Going into this respiratory failure lecture, there will be ventilation problems versus oxygen exchange problems. There are a couple of reasons for acute respiratory failure to happen.
There would be instances when you’ll be having trouble in getting that oxygen down to the lungs which can be caused by certain medical conditions like a decreased diaphragm function, myasthenia gravis, or other neurological problems that can affect the muscles of the lungs.
Chronic obstructive pulmonary diseases (COPD) and pulmonary embolism are other types of mechanical problems that can affect proper lung functioning. Taking deep breaths would be difficult and sometimes painful. A broken rib and a pneumothorax are also conditions that can prevent the client from doing deep breaths and getting sufficient ventilation.
Quality of Exchange
In terms of quality of oxygen-blood exchange, this will focus on how much oxygen is integrated into the blood’s hemoglobin. The quality entirely depends on the oxygen that’s coming inside the lungs which can be influenced mainly by decreased atmospheric oxygen – like when you’re climbing on top of a mountain.

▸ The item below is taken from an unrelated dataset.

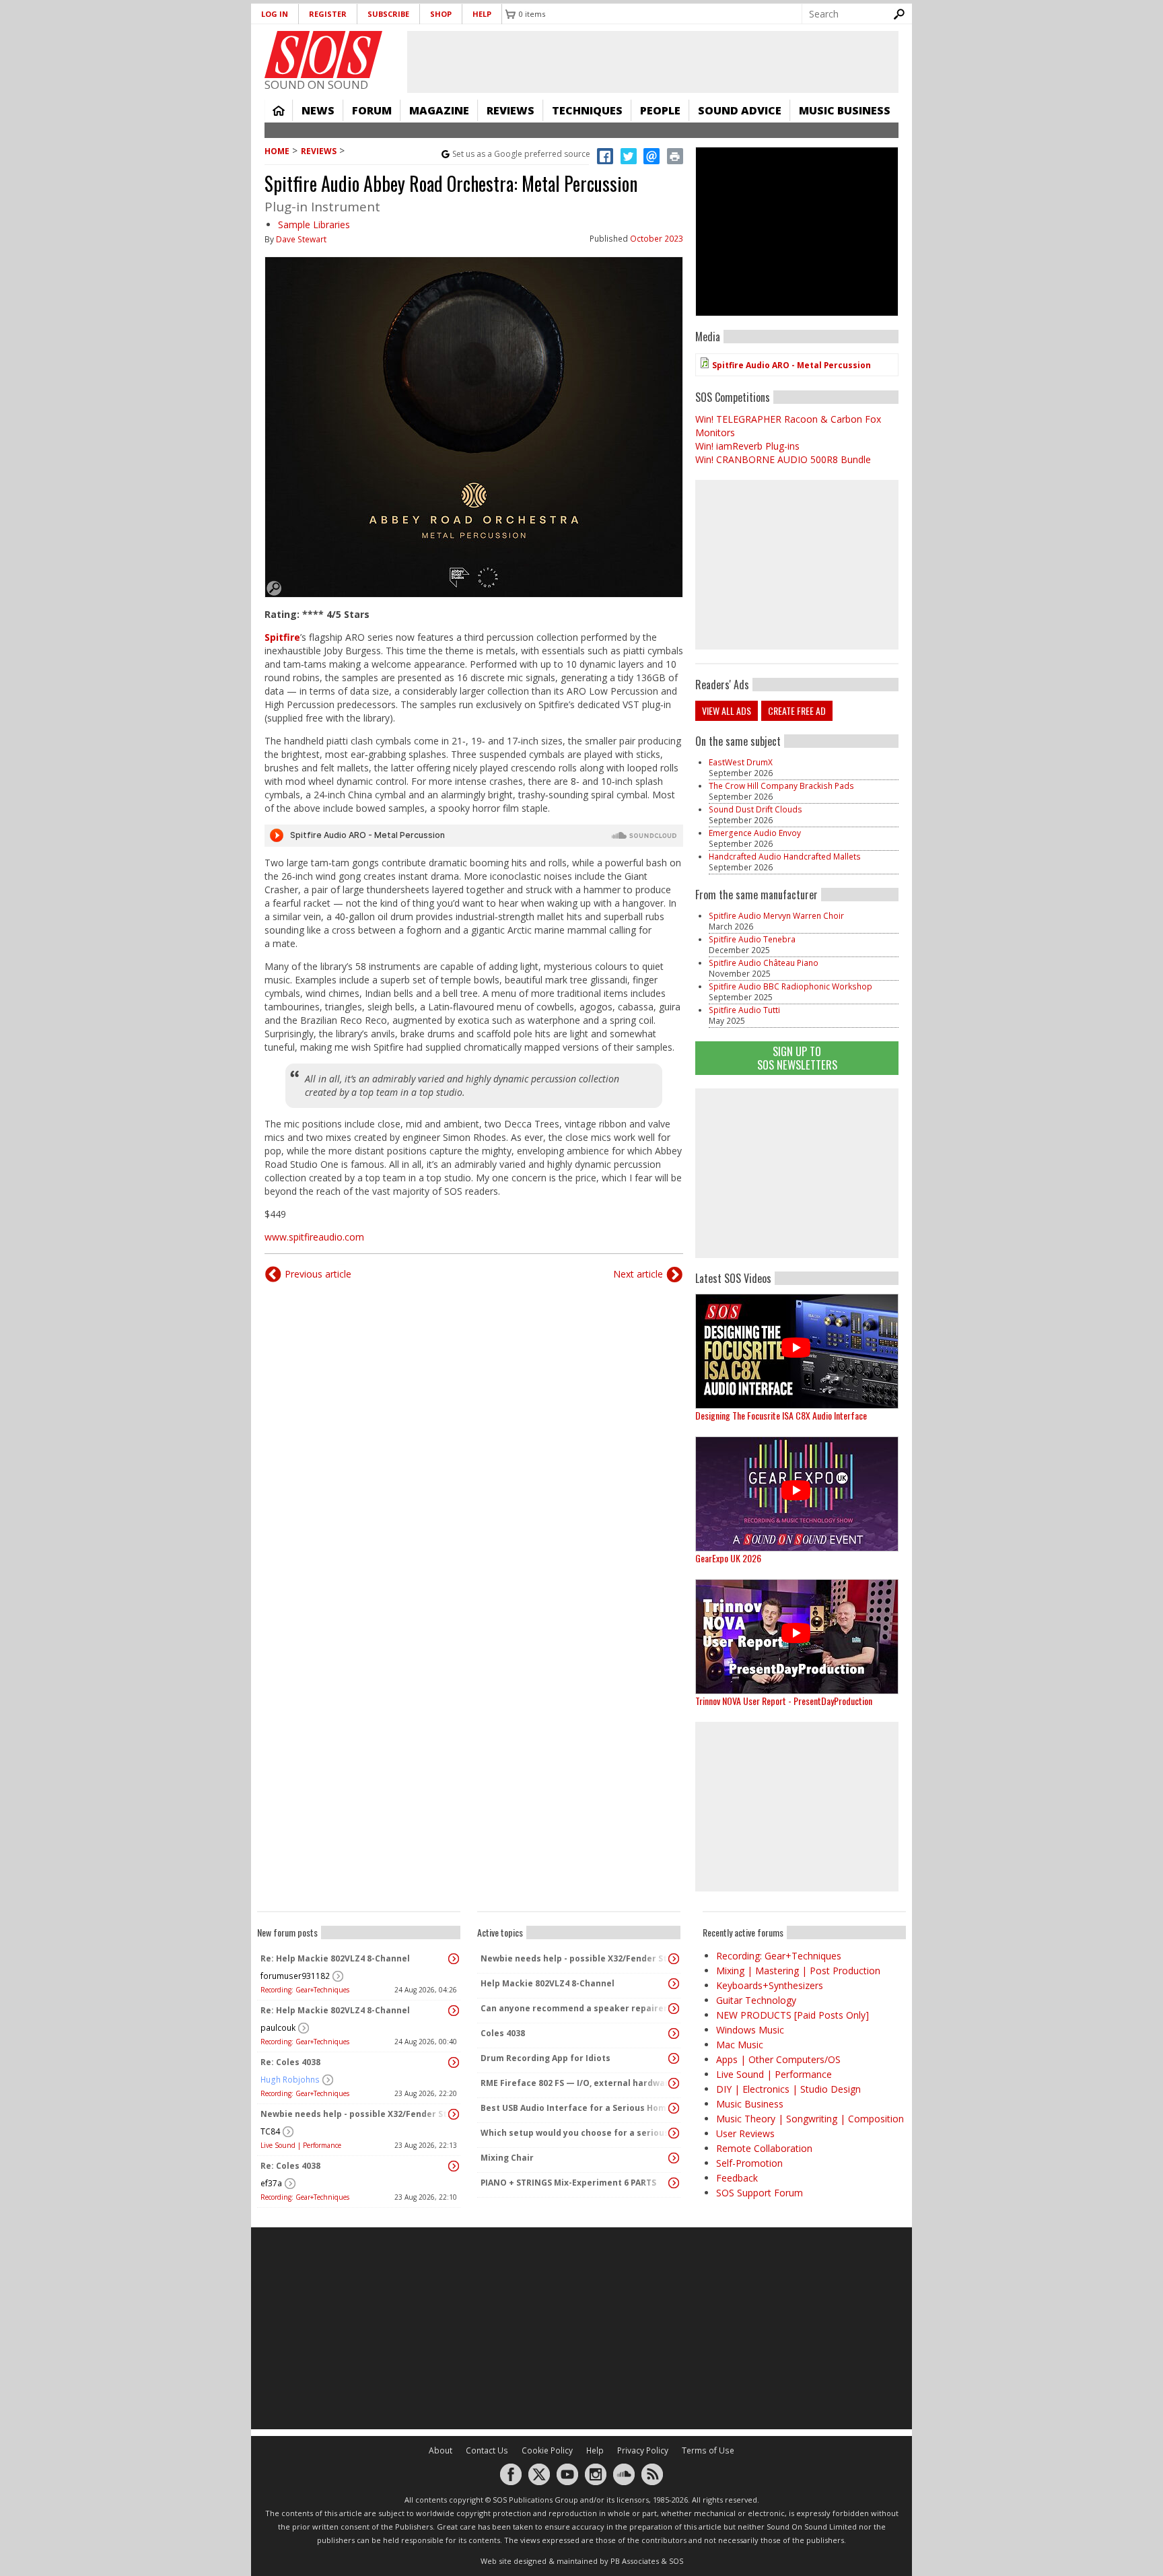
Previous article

Low atmosphere affects the lungs and becomes a problem due to the lack of oxygen; this is quite unusual unless your client climbs mountains.
Low hemoglobin or low volume in the blood means that there is an insufficient amount of hemoglobin to carry oxygen to various parts of the body. Though there is enough oxygen coming inside the body, the blood’s hemoglobin level is not adequate to carry all that oxygen around.
Increased Lung Fluid
On the other hand, if there’s a blockage between the hemoglobin and the oxygen like there is too much fluid inside the lungs, it’s another reason to have respiratory failure.
Increased lung fluid tends to block oxygen to jump from the alveoli into the hemoglobin of the blood. A wet lung or an edematous lung can block the quality of oxygen that’s being distributed into the system. The moment this happens, it will lead to acute respiratory distress syndrome (ARDS).
Acute Respiratory Distress Syndrome
Take note: acute respiratory failure will eventually lead to acute respiratory distress syndrome.
This is like saying that a client who has sepsis has undergone septic shock and has systemic inflammatory response syndrome (SIRS) criteria. This is not three separate things, but they are actual problems ranging from small, medium, and large.
So, acute respiratory failure will eventually lead to a diagnosis stating that your client is in acute respiratory distress syndrome which is a severe lung problem.